*WHAT YOU NEED TO DO*
Starting at the line that contains "Task: Click the drag handle icon on Black row" in the listing below, write out every line word for word until you have written the line that contains "The image size is (1456, 819).".

*THE DATA*
________________

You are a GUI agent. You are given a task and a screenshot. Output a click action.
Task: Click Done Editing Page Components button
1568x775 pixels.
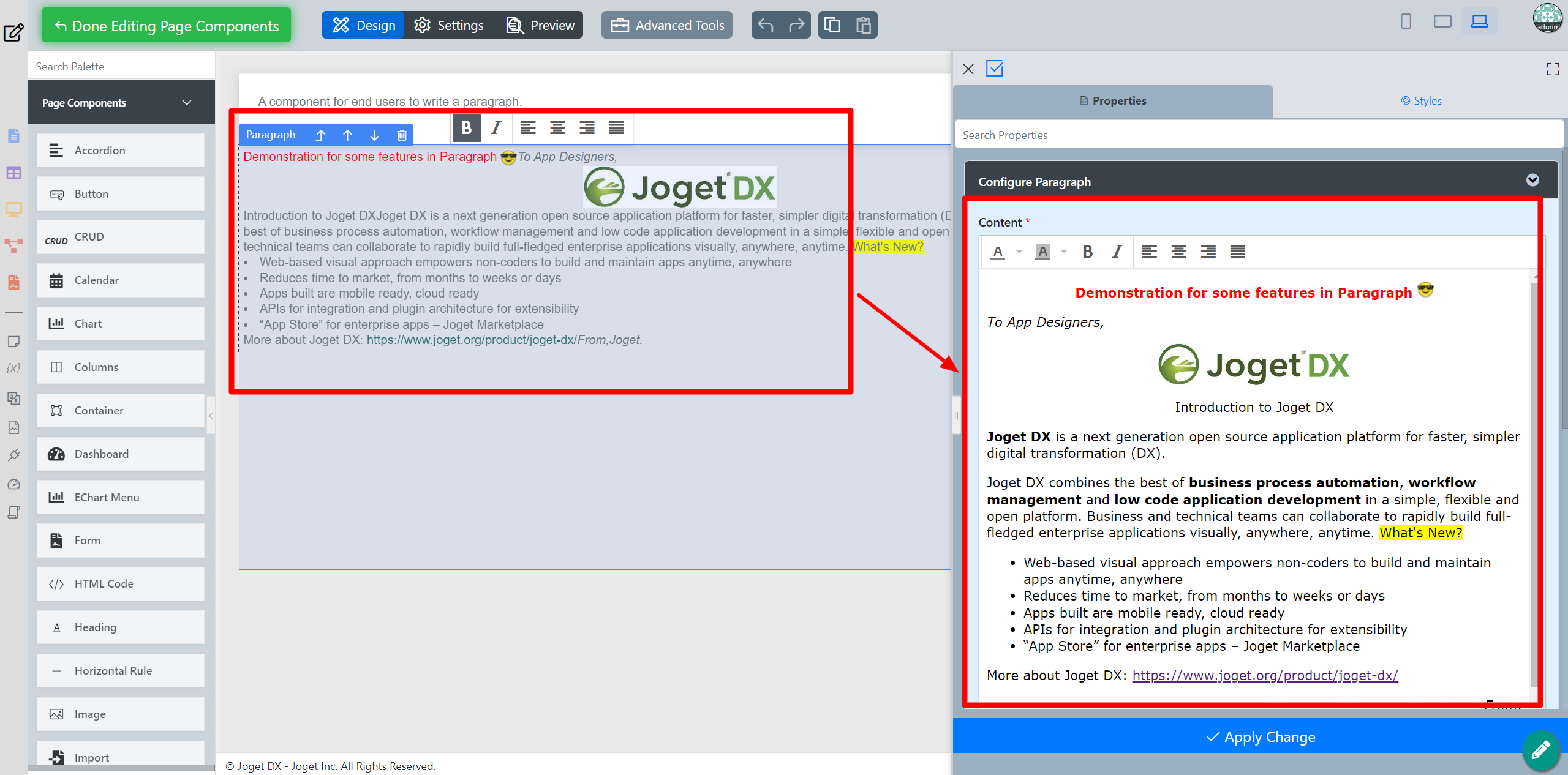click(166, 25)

________________

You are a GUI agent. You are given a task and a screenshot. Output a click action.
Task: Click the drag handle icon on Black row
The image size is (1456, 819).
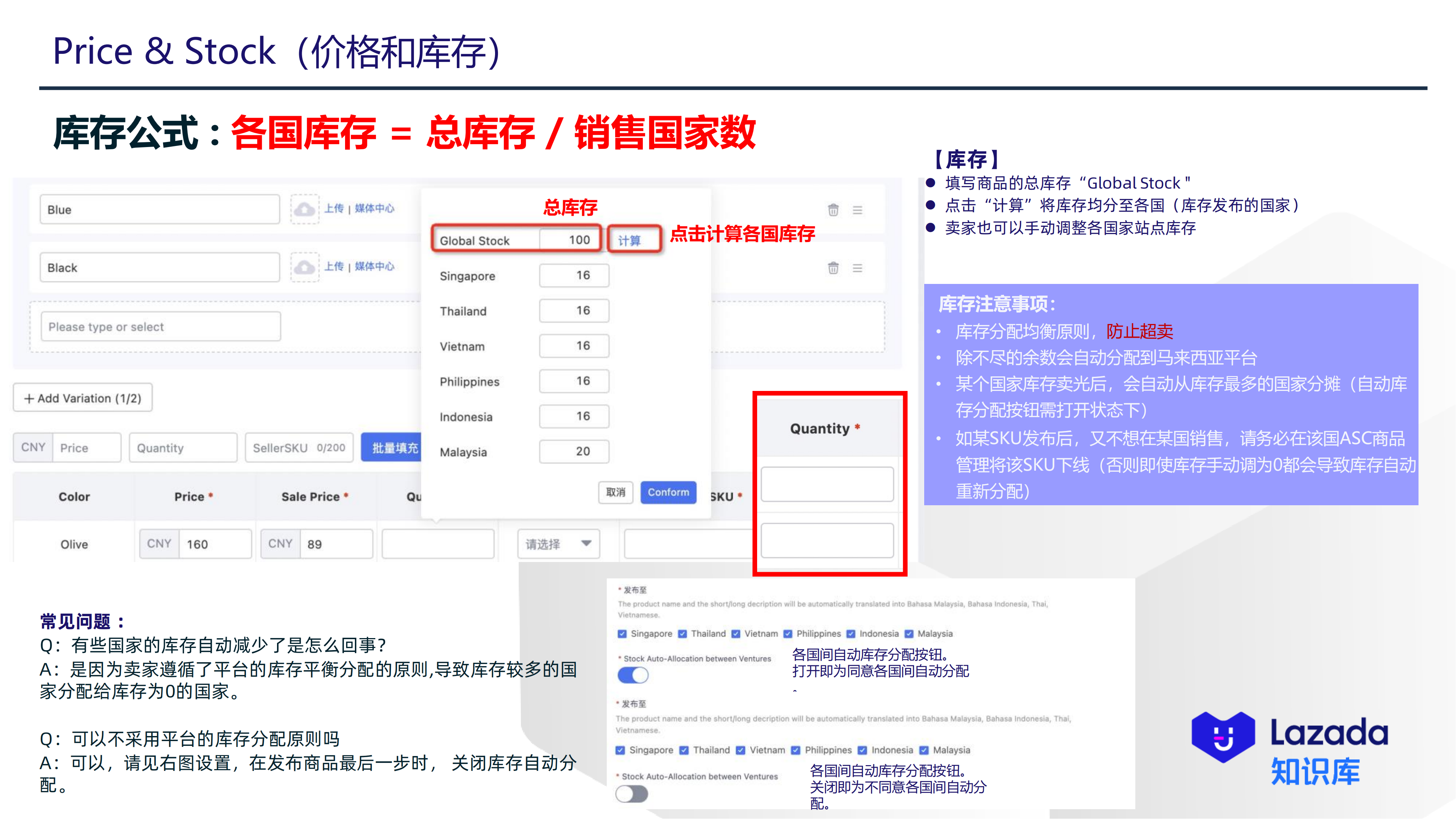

________________

*RESPONSE FOR THIS EXERCISE*
Task: Click the drag handle icon on Black row
The image size is (1456, 819).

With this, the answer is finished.